CSOメッセージ

写真:執行役員 CSO 大石 昇吾

サステナビリティと事業の融合による価値創造

明治ホールディングス株式会社 執行役員 CSO 大石 昇吾

2026年4月、CSOに就任いたしました。CSOとしての私の最大の使命は、サステナビリティという社会にとって意味のある価値を、事業を通じてお客さまに届け、持続的な企業価値へと転換する「トレード・オン」を生み出すことです。この考え方は、これまでニュートリション事業において、栄養価値を商品価値として具現化し、最終的に経済的な成長へと結び付けてきたことと本質的に通じることです。サステナビリティを経営の中枢に据え、事業戦略と一体で推進することにより、事業の持続性と企業価値の向上を着実に実現していきます。
近年、気候変動や生物多様性の損失、資源制約、人権問題など、企業を取り巻く環境は大きく変化しています。こうした社会課題への対応は、企業の競争力や持続的成長を左右する重要な経営テーマとなっています。
だからこそ、サステナビリティを事業活動と切り離して捉えるのではなく、事業そのものへ組み込み、社会価値と経済価値の「トレード・オン」を実現していくことが重要であると考えています。

サステナビリティと事業の融合

明治グループでは、2021年度より独自の経営指標「明治ROESG®※1」を最上位の経営目標として掲げ、ROE(経済価値)とESG(社会価値)の両立を推進してきました。現在では、サステナビリティは事業戦略そのものを支える基盤として位置づけられています。

2026中期経営計画では、12のマテリアリティを主要ブランドや事業活動へ落とし込みながら、具体的な取り組みを進めています。

その取り組みの一つが、「meijiサステナブルプロダクツ認定制度」です。本制度では、栄養価値に加え、人権・環境に配慮した原料調達や資源循環など、バリューチェーン全体の取り組みを商品価値として可視化しています。
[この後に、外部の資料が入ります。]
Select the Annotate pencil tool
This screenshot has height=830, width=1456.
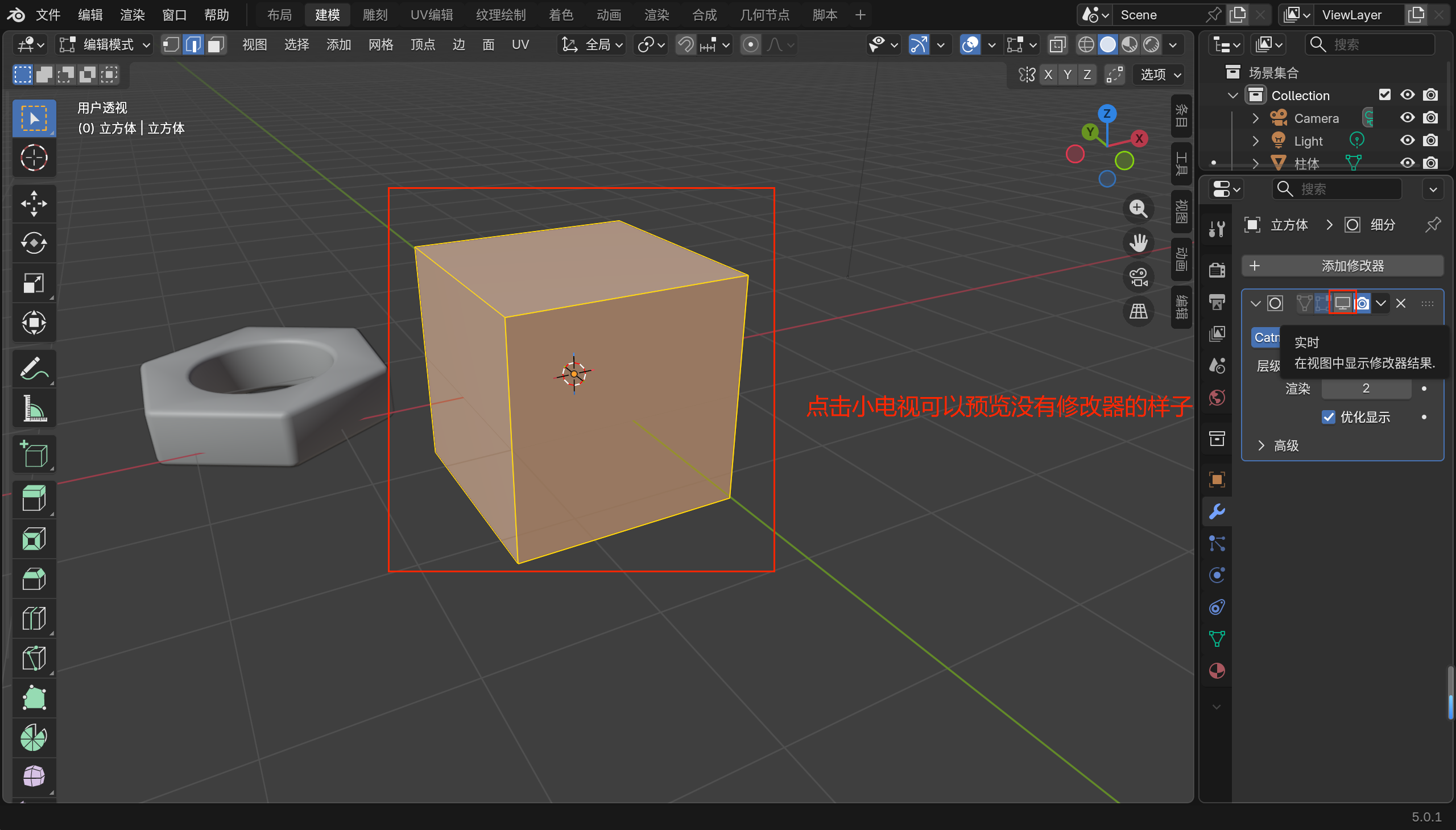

サステナビリティを"伝わる価値"として商品へ組み込み、お客さまの選択につなげることは、今後の競争力強化において重要なテーマであると考えています。

ネイチャーポジティブ※2への貢献を、事業の持続性につなげる

乳やカカオをはじめ、自然由来の資源を基盤とする当社グループにとって、自然資本の持続可能性は事業継続における重要な基盤です。そのため、ネイチャーポジティブへの貢献は、最重要課題の一つであると認識しています。

明治グループでは、「生態系の保全・再生」「カーボンニュートラル」「サーキュラーエコノミー」を三位一体で推進しています。酪農家やカカオ農家との連携を通じ、再生農業や森林保全などの取り組みを進めています。
2026年度は、これらの取り組みをさらに加速させる年と位置づけています。グローバル・ネイチャーポジティブ・サミットや国際園芸博覧会(GREEN×EXPO 2027)への参画など、国際的な議論や連携にも積極的に参加しています。

ステークホルダーとの対話を通じた価値創造

サステナビリティを企業価値につなげるためには、自社だけでなく、サプライチェーンや業界、社会全体を巻き込んだ取り組みが不可欠です。
当社は、JAFASへの参画や官民連携を通じ、業界全体の課題解決やルール形成にも取り組んでいます。また、株主・投資家をはじめとするステークホルダーとの対話を重視し、サステナビリティ戦略と事業戦略の融合による企業価値向上を、実行と成果を通じて示していきます。

2026年6月

  • ※1「ROESG」は一橋大学教授・伊藤邦雄氏が開発した経営指標で、同氏の商標です。